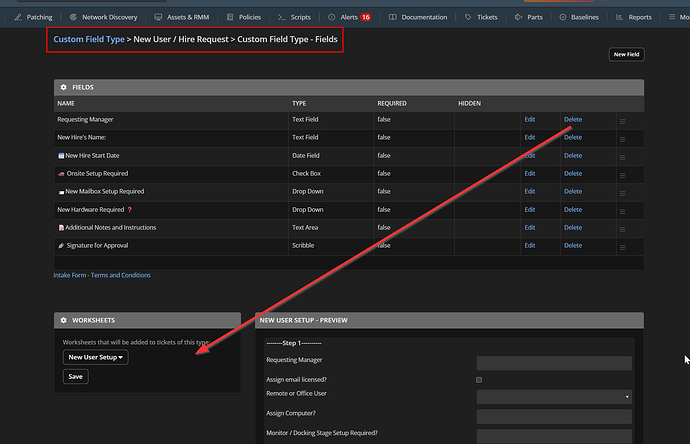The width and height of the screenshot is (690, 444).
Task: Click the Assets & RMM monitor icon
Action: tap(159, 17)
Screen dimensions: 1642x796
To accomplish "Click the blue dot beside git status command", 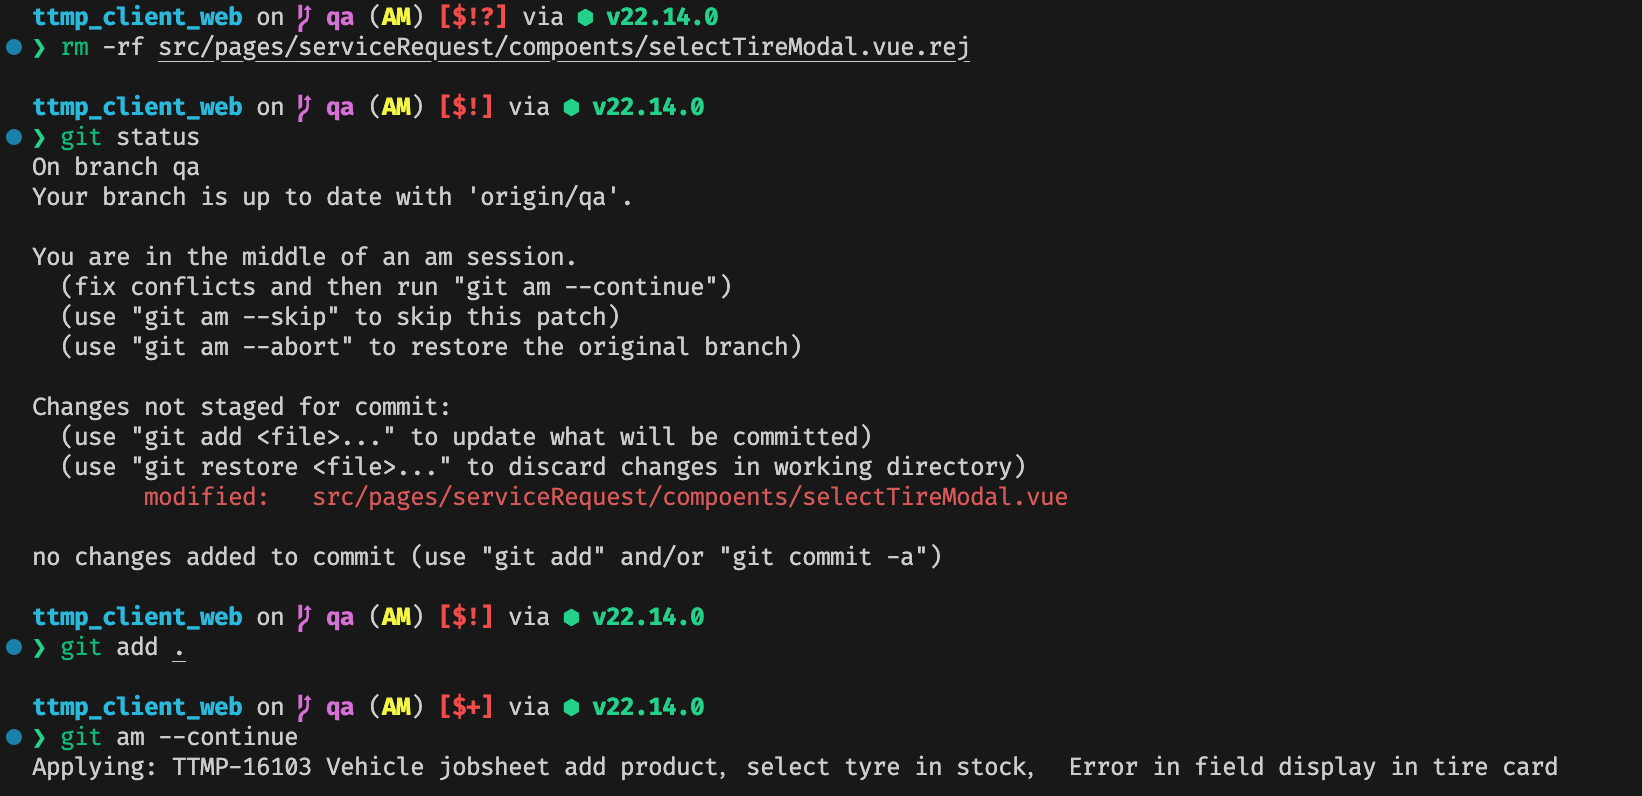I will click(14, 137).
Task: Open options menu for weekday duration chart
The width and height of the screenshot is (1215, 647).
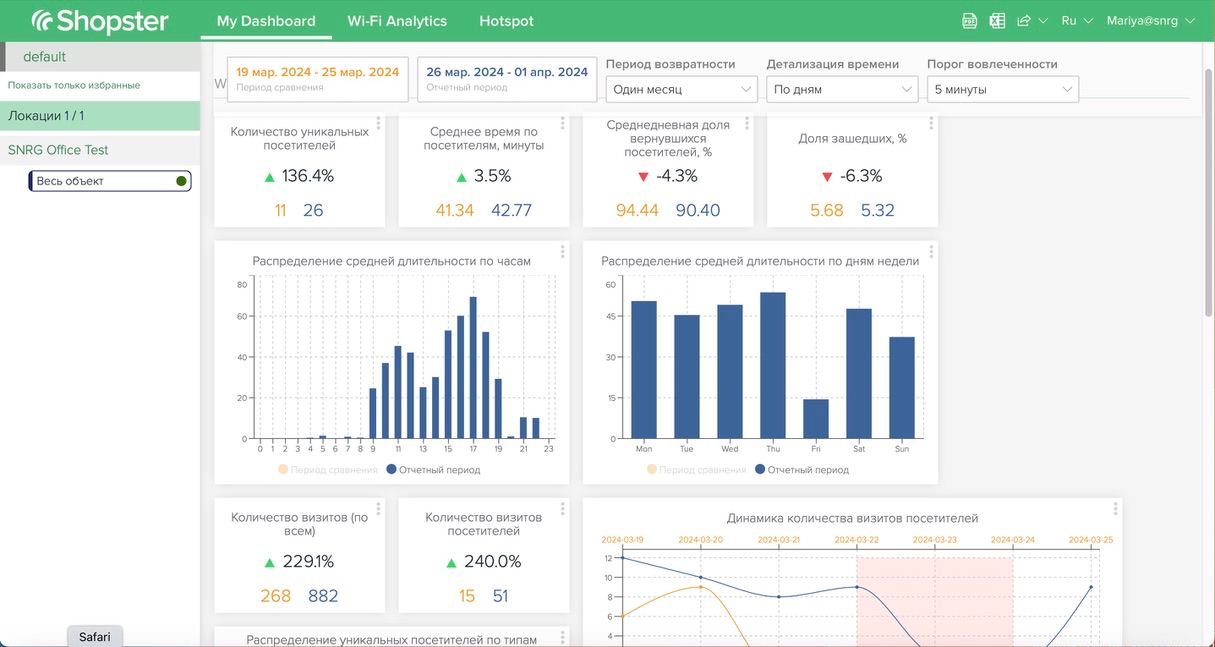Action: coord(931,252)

·····

— Your instructions —
Only an exact copy of the lines from the one with "The width and height of the screenshot is (1215, 647)." through the last line of the listing should be given; pictures must not be included.

— Result of this exercise —
The width and height of the screenshot is (1215, 647).
Action: coord(931,252)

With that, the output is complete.